I tried out my new Punjabi (tunic and baggy pants) outfit made by M’s tailor from the cloth I bought at the agfair some weeks ago. It is beautifully tailored and very comfortable even though the tailor thought little about the quality of the material. My housemates liked it too. Unfortunately the weather is a little too cool for this spring dress.
Today was the first day I needed a heater in my small concrete office. Our yard was covered with a thin layer of frost this morning. All across the compound and in the guesthouses the diesel stoves (‘bucharis’) are fitted back into their winter spots requiring much moving of furniture.
I had to remove an entire bookcase. I pulled out dusty books that I had forgotten about – reading I thought a year ago that I might need but didn’t. It reminded me of how little the work I did before I came here I am actually doing nowadays.

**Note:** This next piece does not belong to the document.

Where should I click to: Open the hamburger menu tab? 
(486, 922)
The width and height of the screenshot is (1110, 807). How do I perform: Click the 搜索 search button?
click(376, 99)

I am preparing an event that draws on my somewhat rusty design and facilitation skills – a visioning workshop with one large urban hospital that has been limping along from one crisis to another. There must be a way to turn it around, like one can even an oil tanker – slowly and in a wide circle with all hands on deck. That’s what I hope we can do next month, when all important hands are back from abroad, even Axel and myself.
Axel went to the Kabul International Fair that is being held in the Loya Jirga tent, the one provided by the Germans for the first Loya Jirga way back in the early 2000s and then used for the Peace Jirga in July; the same one that had rockets shot at it – out of the media limelight all is quiet there now.
He came back with a bottle of locally made extra virgin olive oil, pressed using age old methods with the technical assistance from the Italians (of course), two plastic bags of fresh full-fat milk (a forgotten delicacy for us used to UHT milk) and a local pasteurized cheese (we are discouraged to buy the unpasteurized cheeses that are sold down the street, displayed on pushcarts on bright green fake grass sheets).
We are wondering if some of the new local enterprises that owe their success to technical and financial assistance from development organizations will soon find themselves without that support. The removal of the private security companies is turning into a big crisis. There is much rhetoric about this move by Karzai. Everyone appears to be painting themselves into a corner that will be hard to get out of.